*DOCUMENT PASSAGE*.

----------------------------------------

Well done, Fluteman, the first one (Leonore A) is Ansermet and the OSR. The symphonies are much better than the overtures in this set. He does push and pull and drive the symphonies but it works in those (especially the 9th). Its less successful in the overtures (he drives Coriolan really hard).









Leonore H is HIP. It's from this set of very good overtures by Zinman. I like this disc a lot more than his symphony cycle of Beethoven.


----------



## Merl (Jul 28, 2016)

Becca said:


> I'm confused ... an earlier post said that 2 of them were mono and they definitely are not, especially B which was done in a very resonant acoustic (Royal Albert Hall?) .....


Great spot, Becca. Yes Leonore B was recorded at the Royal Albert Hall and is a makeweight on this Rudolf Kempe disc with the BBC SO, a live disc from the 1975 Proms (I thought it was earlier, tbh). Personally I find this one very dull (like most of Kempe's Beethoven). It wasn't very popular in our study either.










I'm surprised no one has guessed Leonore D yet. It's proved a very 'marmite' recording for you guys (some love it some don't like it). Very much like this man's Beethoven cycle. Personally I love both. You must guess it?


----------



## fluteman (Dec 7, 2015)

Merl said:


> Well done, Fluteman, the first one (Leonore A) is Ansermet and the OSR. The symphonies are much better than the overtures in this set. He does push and pull and drive the symphonies but it works in those (especially the 9th). Its less successful in the overtures (he drives Coriolan really hard).
> 
> View attachment 108925
> 
> ...


So the flutist in A is the great Andre Pepin (1907-1985), probably the best flute solo, or at least one of the three best, of the group. If I wanted to seem like a hot shot I could have done some online comparisons and maybe come up with a couple more answers, as I have my suspicions for some of the others, but that would be silly.

It's odd how European orchestras began to tune very sharp after the war. I think the worldwide superstardom of Karajan and the Berlin Philharmonic made it more universal, Ultimately, American orchestras followed suit, and a=440 seems to be a thing of the past in many ensembles.


----------



## Guest (Oct 11, 2018)

Merl said:


> Leonore H is HIP. It's from this set of very good overtures by Zinman. I like this disc a lot more than his symphony cycle of Beethoven.
> 
> View attachment 108927


I have Zinman's Beethoven, but I've only listened to the symphonies and not the overtures! I might have to investigate this a little more.

Actually, considering the 'sound' of D, could it be Chailly? Also HIP-inspired?


----------



## Guest (Oct 11, 2018)

----------------------------------------

*INFORMATION GIVEN*.
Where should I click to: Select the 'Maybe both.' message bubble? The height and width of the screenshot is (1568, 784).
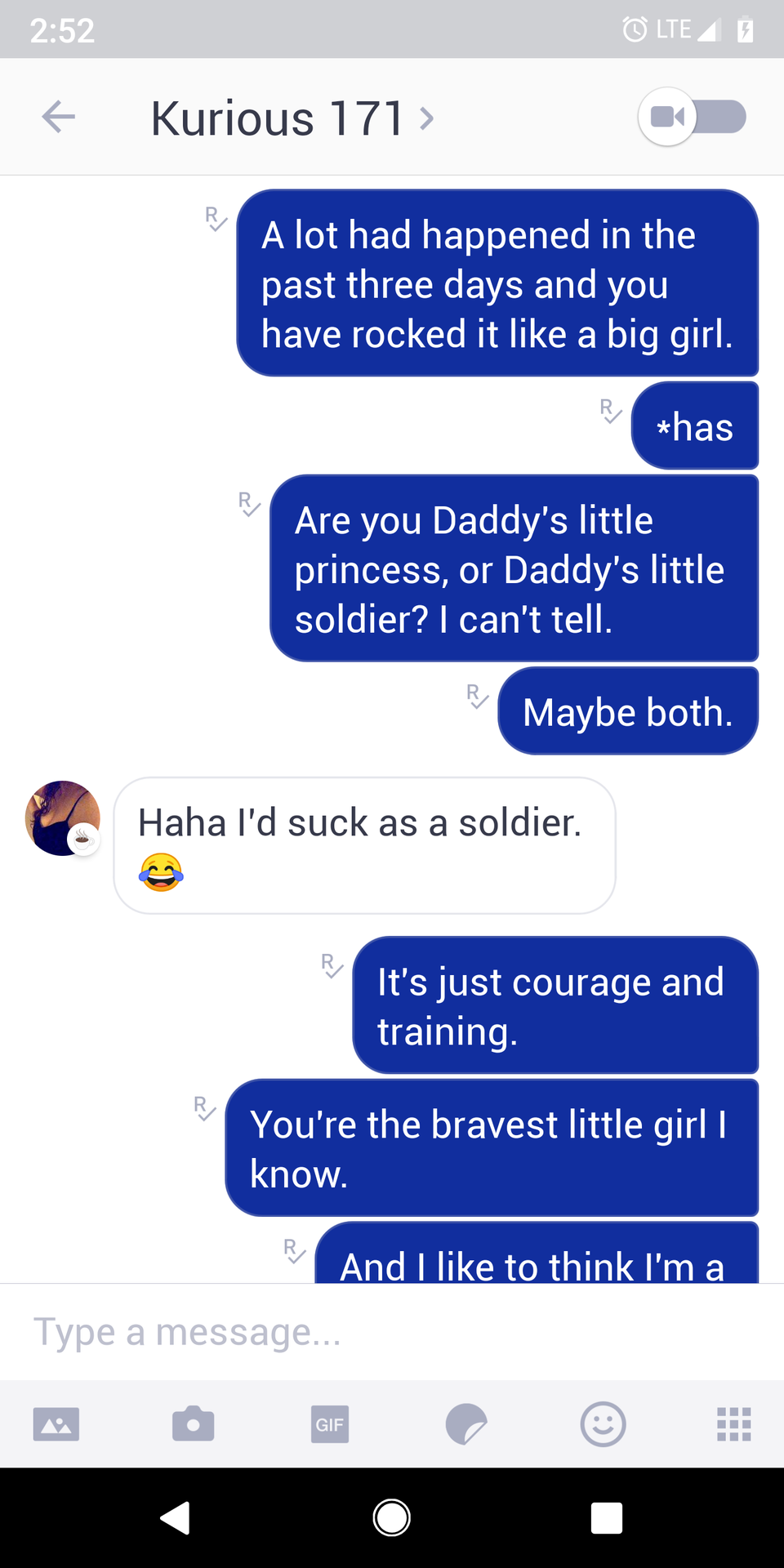click(628, 711)
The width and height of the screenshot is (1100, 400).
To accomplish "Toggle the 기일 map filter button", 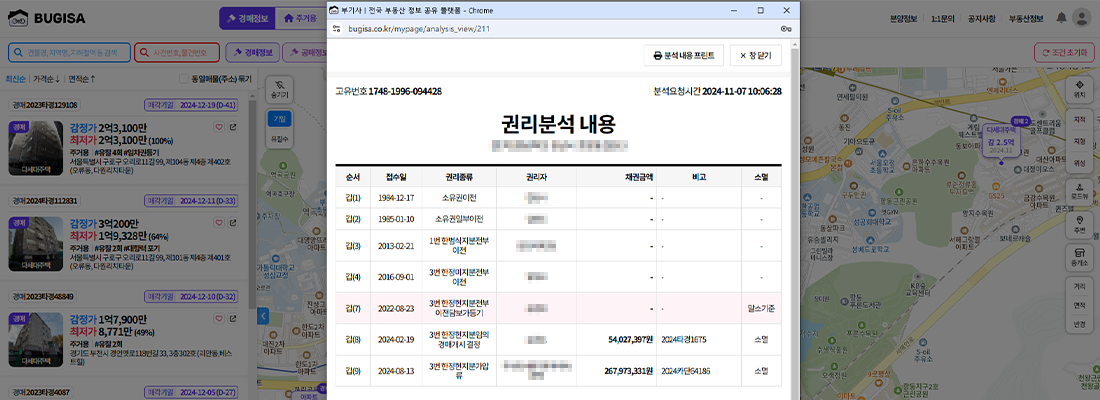I will point(279,119).
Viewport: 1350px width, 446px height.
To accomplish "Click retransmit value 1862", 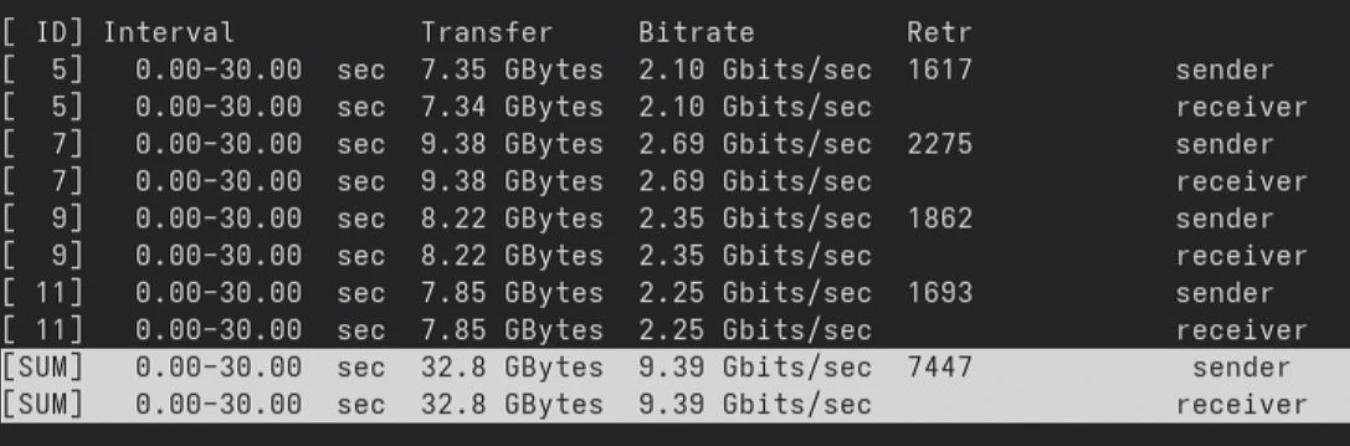I will pyautogui.click(x=939, y=219).
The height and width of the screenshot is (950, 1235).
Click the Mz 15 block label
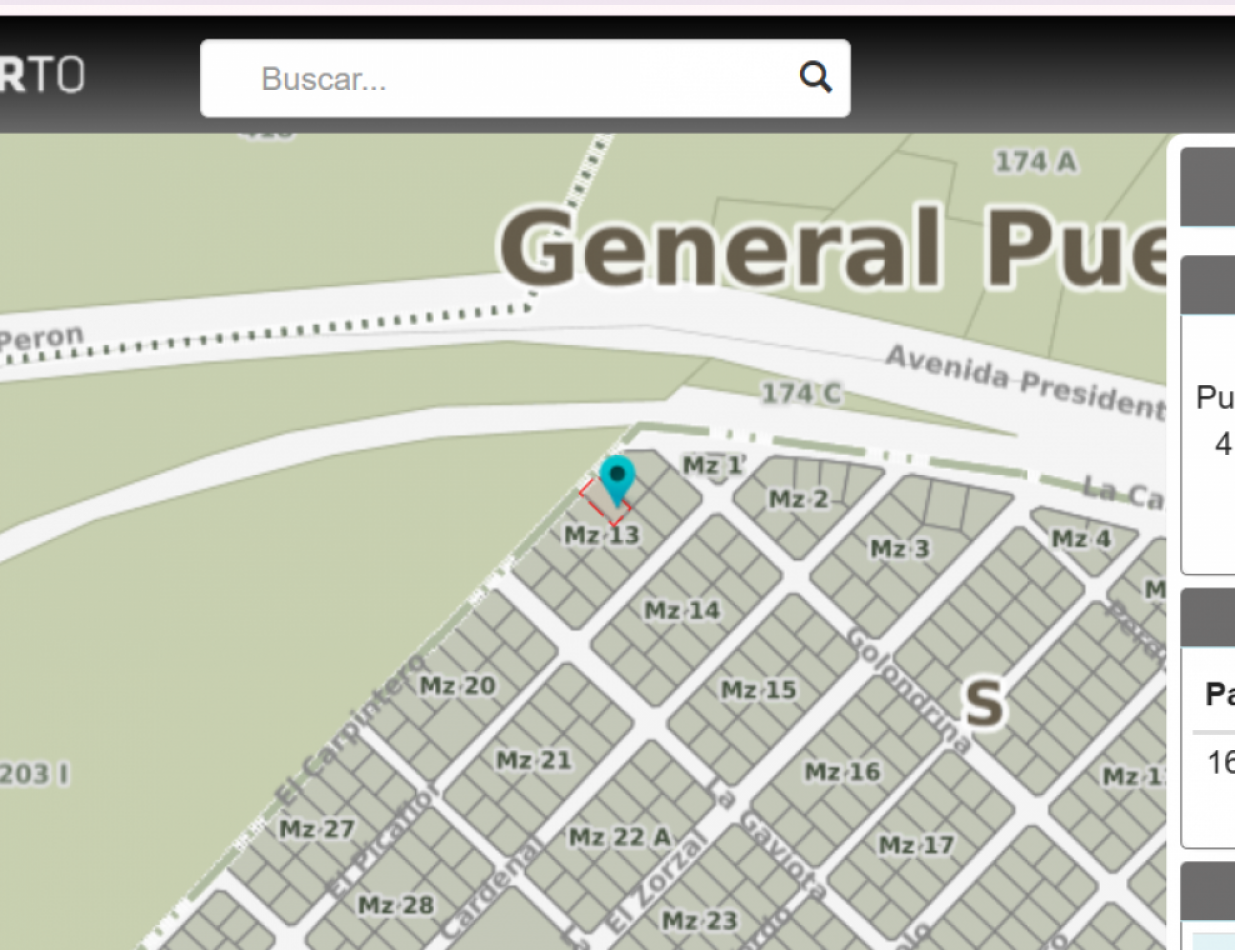point(759,690)
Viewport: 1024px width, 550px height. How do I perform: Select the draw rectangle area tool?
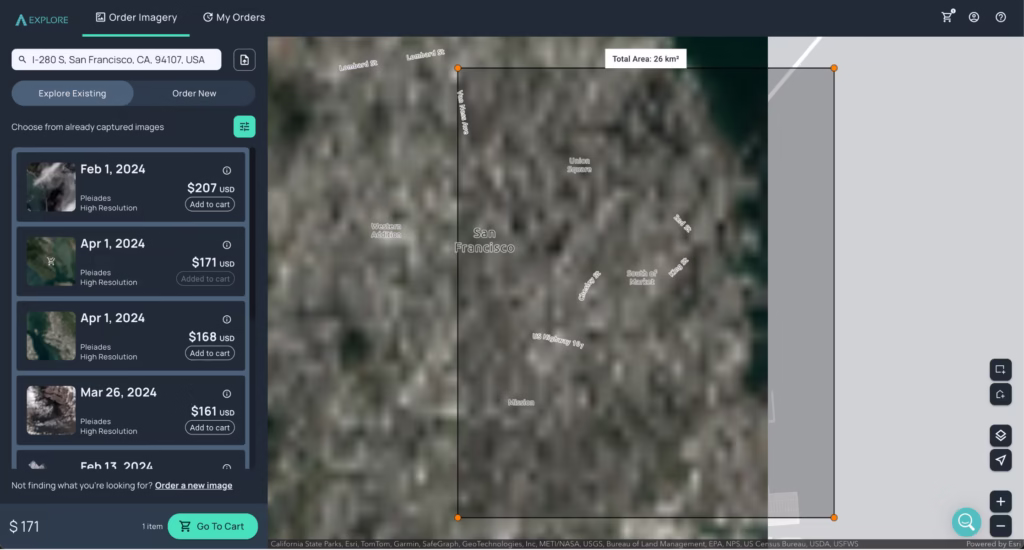1000,369
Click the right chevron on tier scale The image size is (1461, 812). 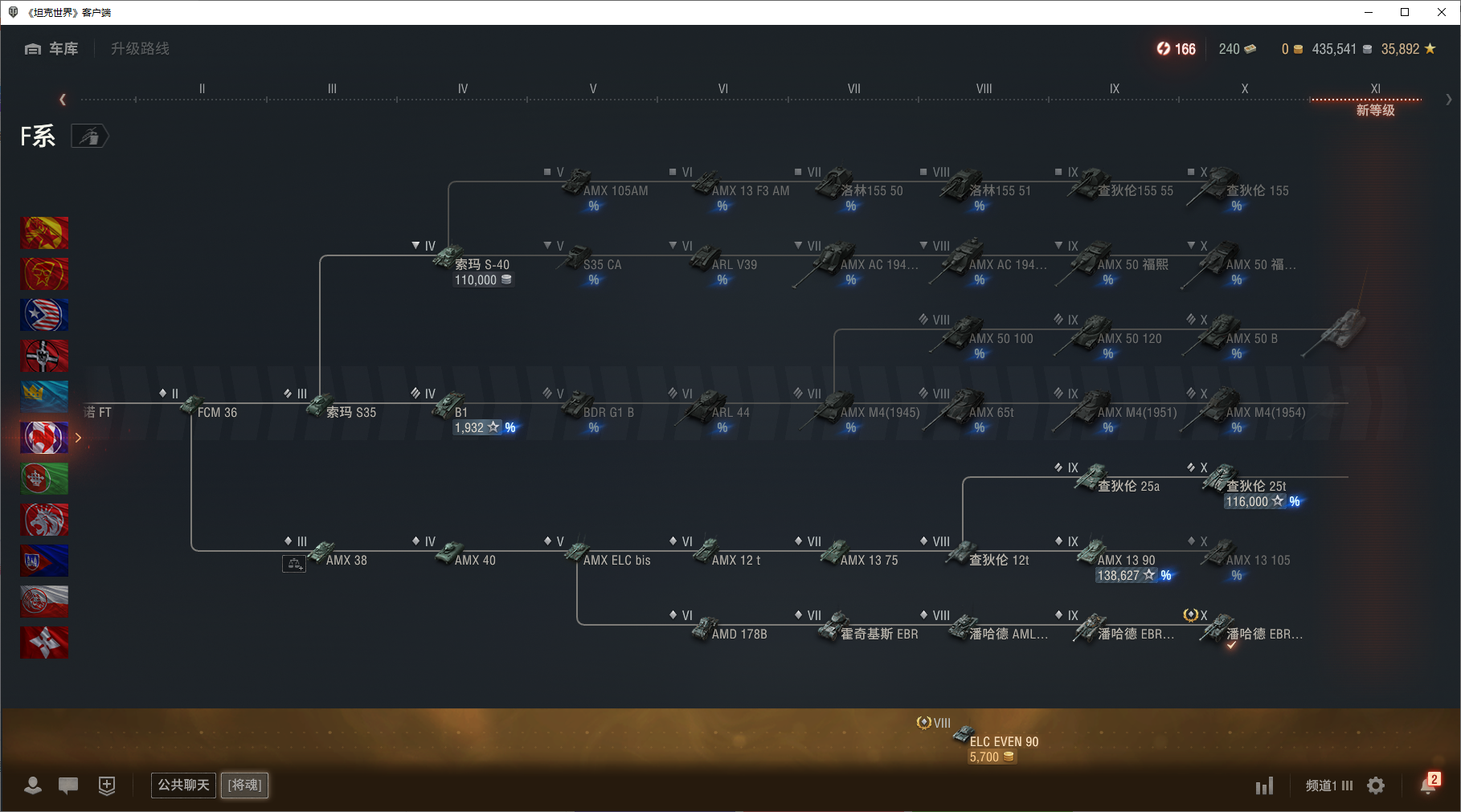[1448, 100]
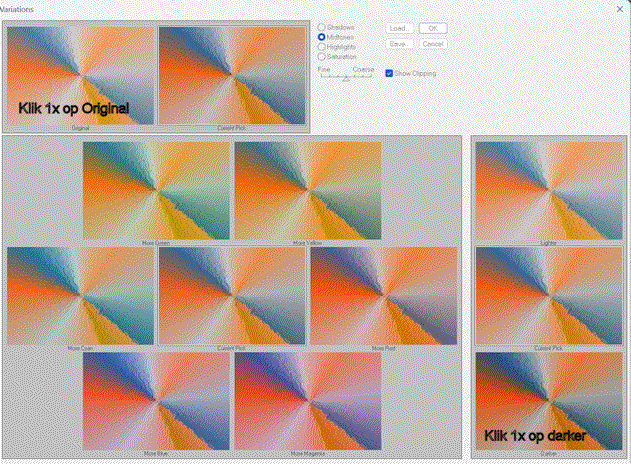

----------------------------------------

*TASKS TO PERFORM*.
1 - List every letter that the forum thread about Leonore overture recordings uses to label a recording.
2 - Continue the forum thread about Leonore overture recordings by writing the post that follows its last header.

*WRITTEN ANSWERS*.
1 - A, B, D, H

2 -
Merl said:


> Great spot, Becca. Yes Leonore B was recorded at the Royal Albert Hall and is a makeweight on this Rudolf Kempe disc with the BBC SO, a live disc from the 1975 Proms (I thought it was earlier, tbh). Personally I find this one very dull (like most of Kempe's Beethoven). It wasn't very popular in our study either.


Surprised that this was BBC SO playing! Must've been before Boulez worked his magic with the orchestra.


----------



## jdec (Mar 23, 2013)

Merl said:


> I'm surprised no one has guessed Leonore D yet. It's proved a very 'marmite' recording for you guys (some love it some don't like it). Very much like this man's Beethoven cycle. Personally I love both. You must guess it?


Chailly/Gewandhaus :tiphat:


----------



## Kiki (Aug 15, 2018)

fluteman said:


> ..... I find recordings of a standard like this are often plagued by conductors trying too hard to put their individual stamp on the proceedings....


Couldn't agree more. I suppose in this crowded and competitive field of the standard repertoire, they need to create something _special_ in order to sell to the record companies, the journalists, the critics, and the record buying public.



Merl said:


> Tbf, the muddy sound may have been part my fault as I ripped them all to 256k. Should have left them in FLAC but thought they'd take too long to load for most people.....


Much as I despise MP3, I think it is the right format to use because I believe most people should have no problem downloading/playing it.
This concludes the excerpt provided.